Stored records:
______________________________

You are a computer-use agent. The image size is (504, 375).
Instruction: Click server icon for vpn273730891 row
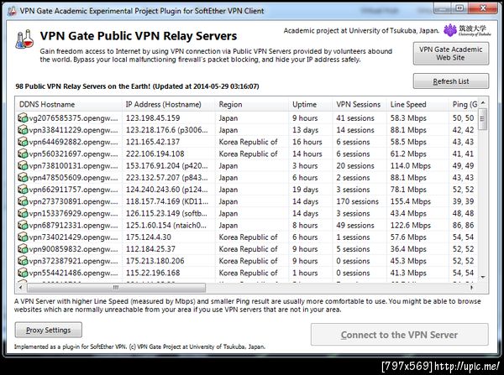click(23, 201)
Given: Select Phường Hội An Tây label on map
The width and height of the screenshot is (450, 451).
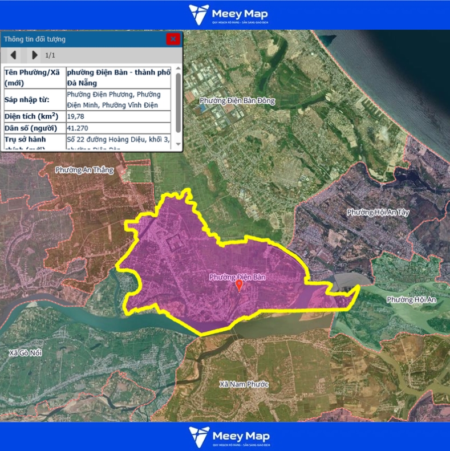Looking at the screenshot, I should point(378,212).
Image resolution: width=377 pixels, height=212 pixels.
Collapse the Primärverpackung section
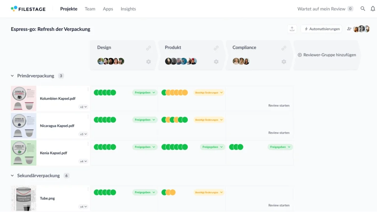click(x=11, y=76)
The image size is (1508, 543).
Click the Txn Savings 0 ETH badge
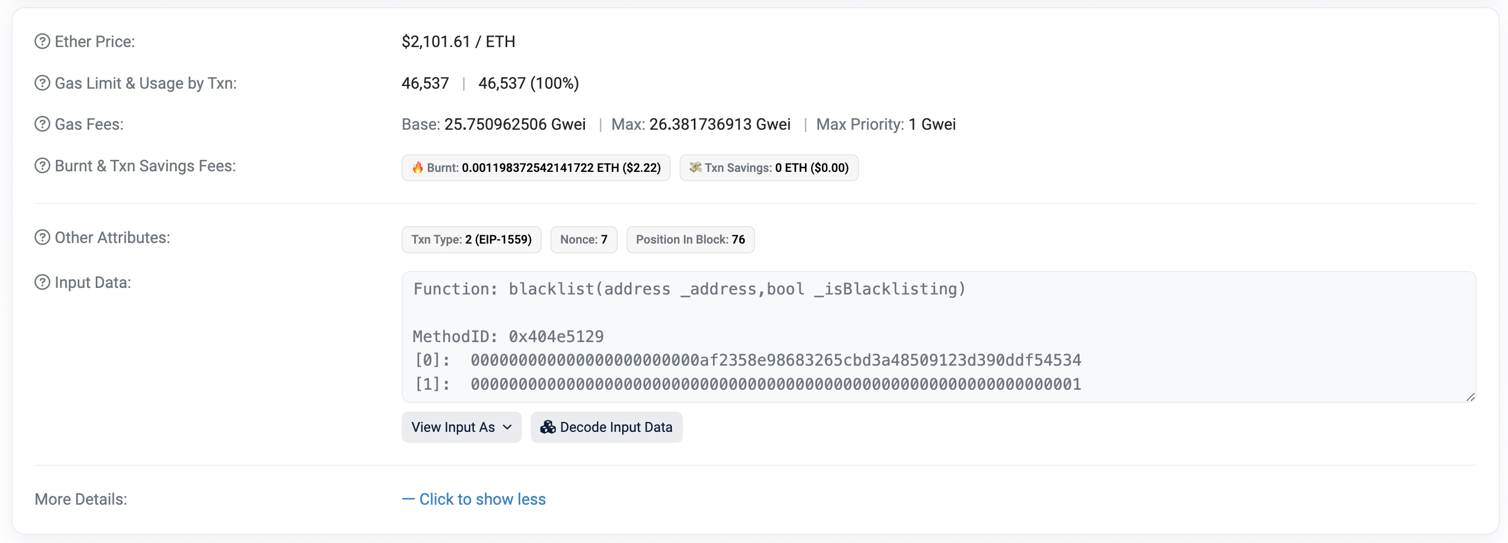[769, 168]
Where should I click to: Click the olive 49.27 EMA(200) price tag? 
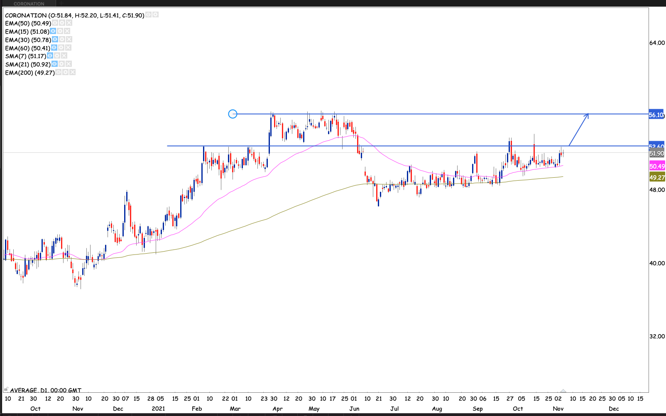click(657, 178)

______________________________

__About this task__. Only the records, copied exactly and without pictures, should make up the answer.

__Task output__.
You are a computer-use agent. The image size is (504, 375).
Instruction: Click server icon for vpn273730891 row
click(23, 201)
Given: Select Phường Hội An Tây label on map
The width and height of the screenshot is (450, 451).
Looking at the screenshot, I should point(378,212).
Image resolution: width=377 pixels, height=212 pixels.
Collapse the Primärverpackung section
click(x=11, y=76)
The image size is (1508, 543).
Click the Txn Savings 0 ETH badge
[769, 168]
Where should I click to: Click the olive 49.27 EMA(200) price tag? 
click(657, 178)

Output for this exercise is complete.